菅山かおる姫登場!!バレーボールの女子ワールドグランプリ決勝ラウンドが13日から仙台市で始まる。先月末に行われた予選ラウンドの東京大会で華々しいデビューを飾った全日本初選出のレフト菅山かおる選手(JT)は、滞空時間の長い跳躍、全身を大きく使って打ち込むスパイク、ボールへの執念を感じさせるレシーブで、ファンの心をわしづかみにした。
端正な顔立ちから中継テレビは「姫」と連呼するが、浮き沈みの激しいバレー人生と一本気な性格は「サムライ」だ。宮城県岩沼市出身の26歳。地元の古川商(現古川学園高)で96年に全国高校選抜大会優勝した。卒業後に入社した小田急は99年に廃部。移籍したJTでも下部リーグ落ちを経験するなど低迷し、全日本とは縁遠かった。 チームは江藤、竹下ら全日本経験者を補強し、徐々に力をつけていったが、以前からの主力選手は居場所を失い、チームを離れていった。そんな中、菅山は競争を勝ち抜き、JTの顔として活躍を続けていた。 転機は昨春の黒鷲旗大会だった。元全日本エース・熊前の加入が決まり、レギュラーの座が危うくなった。「この大会に期するものがあった」という菅山は大車輪の活躍を見せた。 東レとの優勝戦はフルセットにもつれ込んだ。12―12から、身長169センチ・菅山のスパイクが立て続けに2本、身長186センチ・荒木のブロックにかかって負けた。努力では解消し得ない、高さ不足という課題。試合後「今後は出場の機会に恵まれないと思う。悔しい」と声を震わせた。チーム首脳からのリベロ転向の打診を受け入れたのは、それからしばらく後のことだった。 「レフトに限界を感じていた。リベロで全日本を目指そう」。菅山はそう腹を決めると、地道な練習と持ち前の高い運動能力ですぐに頭角を現した。昨季のVリーグではチームを初の4強に導き、念願の全日本にも選ばれた。 ワールドグランプリでは、全日本のチーム事情から皮肉にもレフトとしてプレーすることになった。一度はあきらめたアタッカーでの思いもよらぬ活躍、加熱する人気。しかし未練はない。「与えられた場所で全力を尽くすし、レフトとして100%の状態に戻っている。でも、私はリベロで全日本のレギュラーになりたい」と笑った。攻守にけれんみのないプレーで、故郷のファンを魅了するはずだ。 打っても守ってもかおる姫!

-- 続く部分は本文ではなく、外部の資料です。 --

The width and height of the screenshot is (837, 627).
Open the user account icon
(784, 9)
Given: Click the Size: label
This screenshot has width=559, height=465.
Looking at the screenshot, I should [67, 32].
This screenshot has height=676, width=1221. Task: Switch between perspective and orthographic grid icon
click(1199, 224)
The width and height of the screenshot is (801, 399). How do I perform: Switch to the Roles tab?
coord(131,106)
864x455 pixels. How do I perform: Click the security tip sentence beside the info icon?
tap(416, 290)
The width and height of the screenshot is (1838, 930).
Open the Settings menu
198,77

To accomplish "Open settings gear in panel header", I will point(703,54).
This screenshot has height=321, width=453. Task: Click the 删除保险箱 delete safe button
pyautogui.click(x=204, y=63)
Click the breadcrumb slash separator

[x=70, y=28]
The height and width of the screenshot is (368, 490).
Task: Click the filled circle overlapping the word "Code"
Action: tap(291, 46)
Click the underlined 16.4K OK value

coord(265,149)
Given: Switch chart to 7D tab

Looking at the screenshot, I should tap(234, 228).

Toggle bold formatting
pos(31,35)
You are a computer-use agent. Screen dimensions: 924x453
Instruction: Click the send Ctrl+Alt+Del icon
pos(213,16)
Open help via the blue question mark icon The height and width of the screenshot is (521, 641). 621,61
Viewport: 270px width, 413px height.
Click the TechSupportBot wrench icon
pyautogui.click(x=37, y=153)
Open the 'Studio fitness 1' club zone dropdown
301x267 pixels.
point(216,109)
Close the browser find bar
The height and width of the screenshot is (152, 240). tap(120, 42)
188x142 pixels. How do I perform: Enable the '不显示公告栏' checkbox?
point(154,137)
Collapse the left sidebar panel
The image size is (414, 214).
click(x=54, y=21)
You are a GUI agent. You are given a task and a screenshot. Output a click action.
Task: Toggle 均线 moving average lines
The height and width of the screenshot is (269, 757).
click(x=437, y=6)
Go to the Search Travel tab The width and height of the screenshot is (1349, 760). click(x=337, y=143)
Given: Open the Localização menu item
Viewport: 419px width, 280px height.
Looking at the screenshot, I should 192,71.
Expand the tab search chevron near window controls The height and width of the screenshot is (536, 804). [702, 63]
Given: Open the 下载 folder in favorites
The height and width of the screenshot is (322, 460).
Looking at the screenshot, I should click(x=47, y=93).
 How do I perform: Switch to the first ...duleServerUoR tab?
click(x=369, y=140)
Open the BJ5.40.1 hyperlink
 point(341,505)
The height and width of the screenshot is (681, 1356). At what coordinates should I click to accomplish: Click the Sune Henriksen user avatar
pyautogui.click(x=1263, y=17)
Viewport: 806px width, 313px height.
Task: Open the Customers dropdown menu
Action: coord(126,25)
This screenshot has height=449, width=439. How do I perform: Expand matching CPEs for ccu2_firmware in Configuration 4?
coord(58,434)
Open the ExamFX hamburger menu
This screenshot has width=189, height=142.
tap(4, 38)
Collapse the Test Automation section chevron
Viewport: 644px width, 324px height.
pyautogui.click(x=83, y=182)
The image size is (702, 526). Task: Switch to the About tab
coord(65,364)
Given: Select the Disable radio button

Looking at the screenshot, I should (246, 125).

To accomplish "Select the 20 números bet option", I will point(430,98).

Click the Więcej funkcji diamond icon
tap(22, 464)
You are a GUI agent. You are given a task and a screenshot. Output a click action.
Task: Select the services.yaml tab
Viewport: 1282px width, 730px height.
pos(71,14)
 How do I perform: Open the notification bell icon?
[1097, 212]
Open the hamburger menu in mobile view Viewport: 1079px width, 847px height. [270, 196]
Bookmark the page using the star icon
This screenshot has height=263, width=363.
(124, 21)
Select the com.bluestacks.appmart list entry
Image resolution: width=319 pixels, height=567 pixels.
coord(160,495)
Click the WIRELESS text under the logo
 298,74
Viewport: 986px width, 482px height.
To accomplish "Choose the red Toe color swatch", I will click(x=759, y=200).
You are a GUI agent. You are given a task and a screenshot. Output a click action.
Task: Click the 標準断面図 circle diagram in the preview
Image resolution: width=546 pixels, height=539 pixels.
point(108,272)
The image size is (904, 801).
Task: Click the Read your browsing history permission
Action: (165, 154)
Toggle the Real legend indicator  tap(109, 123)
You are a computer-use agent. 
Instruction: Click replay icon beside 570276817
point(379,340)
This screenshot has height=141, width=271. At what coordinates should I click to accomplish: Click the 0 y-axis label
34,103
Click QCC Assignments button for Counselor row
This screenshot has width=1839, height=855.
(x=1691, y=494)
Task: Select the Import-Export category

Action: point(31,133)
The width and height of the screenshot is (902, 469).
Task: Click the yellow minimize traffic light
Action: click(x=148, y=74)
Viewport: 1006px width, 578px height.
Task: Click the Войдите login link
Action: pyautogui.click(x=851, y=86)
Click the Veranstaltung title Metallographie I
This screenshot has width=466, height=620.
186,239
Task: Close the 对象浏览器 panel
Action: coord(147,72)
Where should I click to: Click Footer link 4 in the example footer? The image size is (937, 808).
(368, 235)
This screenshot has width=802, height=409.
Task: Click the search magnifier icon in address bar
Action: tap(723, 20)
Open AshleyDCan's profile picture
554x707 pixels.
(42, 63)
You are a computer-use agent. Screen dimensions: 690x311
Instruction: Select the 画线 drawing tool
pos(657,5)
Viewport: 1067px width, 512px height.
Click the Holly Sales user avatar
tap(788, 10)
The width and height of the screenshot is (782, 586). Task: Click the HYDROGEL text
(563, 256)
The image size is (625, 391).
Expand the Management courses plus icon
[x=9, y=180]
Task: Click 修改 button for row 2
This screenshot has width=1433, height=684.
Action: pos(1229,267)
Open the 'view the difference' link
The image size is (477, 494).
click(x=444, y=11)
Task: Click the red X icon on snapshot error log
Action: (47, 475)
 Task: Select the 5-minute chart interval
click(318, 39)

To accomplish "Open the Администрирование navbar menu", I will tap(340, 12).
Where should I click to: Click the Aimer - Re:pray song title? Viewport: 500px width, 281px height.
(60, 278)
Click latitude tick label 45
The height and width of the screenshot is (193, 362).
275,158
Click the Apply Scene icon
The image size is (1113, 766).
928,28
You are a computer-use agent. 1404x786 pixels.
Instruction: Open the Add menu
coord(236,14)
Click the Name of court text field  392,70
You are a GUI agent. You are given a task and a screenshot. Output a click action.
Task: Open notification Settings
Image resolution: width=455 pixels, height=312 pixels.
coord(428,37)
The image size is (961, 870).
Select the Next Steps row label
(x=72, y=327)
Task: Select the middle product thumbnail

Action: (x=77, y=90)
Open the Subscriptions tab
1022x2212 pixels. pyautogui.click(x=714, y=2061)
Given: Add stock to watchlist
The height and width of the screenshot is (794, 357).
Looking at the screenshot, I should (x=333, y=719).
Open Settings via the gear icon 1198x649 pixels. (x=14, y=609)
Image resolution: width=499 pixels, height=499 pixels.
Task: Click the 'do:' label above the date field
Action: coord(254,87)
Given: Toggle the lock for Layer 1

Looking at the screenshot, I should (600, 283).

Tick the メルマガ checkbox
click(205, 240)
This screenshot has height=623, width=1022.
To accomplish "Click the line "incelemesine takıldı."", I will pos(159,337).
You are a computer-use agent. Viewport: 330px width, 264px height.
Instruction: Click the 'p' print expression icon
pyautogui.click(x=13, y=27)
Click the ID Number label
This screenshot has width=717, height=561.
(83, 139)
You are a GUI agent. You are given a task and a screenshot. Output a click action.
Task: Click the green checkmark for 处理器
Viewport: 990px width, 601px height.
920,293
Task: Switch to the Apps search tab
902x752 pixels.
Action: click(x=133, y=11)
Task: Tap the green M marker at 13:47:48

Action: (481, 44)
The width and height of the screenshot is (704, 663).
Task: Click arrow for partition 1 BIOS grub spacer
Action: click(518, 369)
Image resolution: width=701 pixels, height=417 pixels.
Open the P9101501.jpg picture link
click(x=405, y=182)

バレーボール女子ワールドグランプリ予選韓国ラウンドは1日、ソウル学生体育館でDグループの2試合を行い、世界ランキング7位の日本は、同12位のドミニカ共和国を3―0のストレート勝ちで下した。新加入の菅山かおる(26)の活躍で、第1セットを27―25でものにすると、続く2セットも高橋みゆき(26)らの強打で完勝。予選ラウンド通算3勝1敗とした日本は、2日に地元の韓国と対戦する。 最後は高橋の強烈なスパイクが決まって試合終了。1600人と観衆は少なかったが、1メートル90台の長身選手をそろえるドミニカ共和国を相手に会心のストレート勝ち。「われわれは優勝を目指して(ソウルに)来ている。この勢いをつなげたい」と笑顔の柳本監督を中心に、喜びの輪が広がった。 殊勲はニューヒロインの“かおる姫”菅山だった。今大会から全日本入りし、まだ日の丸をつけて4試合目だが、第1セットで好レシーブを連発。攻めても抜群の跳躍力を生かし、JTの同僚・竹下のトスから8点をマーク。菅山の活躍に呼応するように高橋がチーム最多の15点、大友と杉山もそれぞれ11点と爆発しての勝利だった。 端正な顔立ちで人気面でもブレークした菅山は、アタッカーとして宮城・古川商(現古川学園)で春高バレーを制し、注目された存在だった。しかし、入団した小田急では廃部を経験。移籍したJTでは若手の加入でリベロに転向した。だが、ようやく全日本入りした先月からは再びアタッカーとして起用され実力を発揮。「あしたもサーブレシーブが大事になる。コンビバレーができるように頑張ります」と自覚も芽生えた。 2日の相手は韓国。東京ラウンドでは3―0で快勝したが、世界ランク3位の米国をフルセットの末に破り調子は上向き。勝利には今度も菅山の活躍が必要だ。
◆菅山かおる(すがやま・かおる)1978年(昭53)12月26日、宮城・岩沼市生まれの26歳。古川商(現古川学園)から小田急を経てJT所属。最高到達点は2メートル93。足のサイズは25センチ。好物はラーメン。好きな芸能人は哀川翔。家族は両親と妹。1メートル69、56キロ。血液型O。